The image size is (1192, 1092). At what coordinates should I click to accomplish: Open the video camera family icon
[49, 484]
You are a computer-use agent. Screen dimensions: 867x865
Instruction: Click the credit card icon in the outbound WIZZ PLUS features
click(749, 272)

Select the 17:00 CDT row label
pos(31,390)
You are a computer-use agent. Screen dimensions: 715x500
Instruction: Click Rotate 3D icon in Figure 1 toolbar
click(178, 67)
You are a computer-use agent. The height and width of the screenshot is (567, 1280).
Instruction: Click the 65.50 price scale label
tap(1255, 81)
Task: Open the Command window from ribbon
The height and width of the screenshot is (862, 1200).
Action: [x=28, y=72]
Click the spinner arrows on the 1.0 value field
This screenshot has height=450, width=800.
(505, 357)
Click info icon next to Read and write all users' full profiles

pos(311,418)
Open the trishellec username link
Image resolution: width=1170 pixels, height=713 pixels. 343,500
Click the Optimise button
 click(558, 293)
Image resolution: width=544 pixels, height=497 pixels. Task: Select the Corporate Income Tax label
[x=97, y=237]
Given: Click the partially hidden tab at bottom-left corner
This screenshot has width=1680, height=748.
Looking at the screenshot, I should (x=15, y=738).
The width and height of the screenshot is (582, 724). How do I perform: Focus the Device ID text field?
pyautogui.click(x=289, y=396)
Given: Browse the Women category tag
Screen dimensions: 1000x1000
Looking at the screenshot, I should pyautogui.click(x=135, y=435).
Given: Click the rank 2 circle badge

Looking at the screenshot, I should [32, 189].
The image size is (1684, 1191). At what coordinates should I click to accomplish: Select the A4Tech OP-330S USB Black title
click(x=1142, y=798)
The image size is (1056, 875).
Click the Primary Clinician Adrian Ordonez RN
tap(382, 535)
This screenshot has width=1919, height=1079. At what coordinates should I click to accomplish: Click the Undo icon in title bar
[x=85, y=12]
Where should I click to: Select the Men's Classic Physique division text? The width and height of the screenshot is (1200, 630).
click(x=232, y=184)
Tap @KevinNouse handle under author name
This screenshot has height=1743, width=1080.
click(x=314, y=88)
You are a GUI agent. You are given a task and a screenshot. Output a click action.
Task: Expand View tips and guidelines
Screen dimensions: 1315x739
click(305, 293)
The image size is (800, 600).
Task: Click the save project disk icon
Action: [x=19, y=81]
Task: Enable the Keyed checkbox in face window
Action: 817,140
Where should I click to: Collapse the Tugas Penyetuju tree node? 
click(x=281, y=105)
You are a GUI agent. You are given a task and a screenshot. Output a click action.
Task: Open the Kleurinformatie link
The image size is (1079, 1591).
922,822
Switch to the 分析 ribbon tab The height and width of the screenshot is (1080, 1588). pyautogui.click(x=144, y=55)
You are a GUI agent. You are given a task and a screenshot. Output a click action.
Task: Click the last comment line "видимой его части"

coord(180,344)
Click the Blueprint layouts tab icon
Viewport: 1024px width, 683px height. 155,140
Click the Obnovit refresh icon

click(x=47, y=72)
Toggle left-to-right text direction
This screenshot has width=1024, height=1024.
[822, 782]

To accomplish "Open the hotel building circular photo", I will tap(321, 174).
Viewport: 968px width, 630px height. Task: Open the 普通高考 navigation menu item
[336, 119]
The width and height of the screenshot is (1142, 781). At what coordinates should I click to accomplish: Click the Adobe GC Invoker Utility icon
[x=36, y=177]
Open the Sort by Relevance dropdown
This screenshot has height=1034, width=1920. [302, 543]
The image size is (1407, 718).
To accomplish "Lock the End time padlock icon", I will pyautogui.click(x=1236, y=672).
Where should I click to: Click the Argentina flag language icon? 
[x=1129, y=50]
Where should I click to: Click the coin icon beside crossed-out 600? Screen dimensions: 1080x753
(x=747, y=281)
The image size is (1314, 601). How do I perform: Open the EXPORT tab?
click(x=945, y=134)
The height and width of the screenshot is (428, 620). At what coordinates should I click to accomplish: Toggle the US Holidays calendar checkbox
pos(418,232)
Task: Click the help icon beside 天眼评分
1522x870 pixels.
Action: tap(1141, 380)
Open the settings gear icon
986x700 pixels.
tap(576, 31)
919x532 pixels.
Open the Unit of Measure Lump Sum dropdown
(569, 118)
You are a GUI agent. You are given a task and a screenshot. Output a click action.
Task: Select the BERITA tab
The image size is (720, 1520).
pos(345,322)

» **Assignment**
Search the preceding listing for "will" and extract every line where it is found.

» **Task response**
To accomplish "Open the hotel building circular photo", I will tap(321, 174).
To accomplish "Lock the End time padlock icon", I will pyautogui.click(x=1236, y=672).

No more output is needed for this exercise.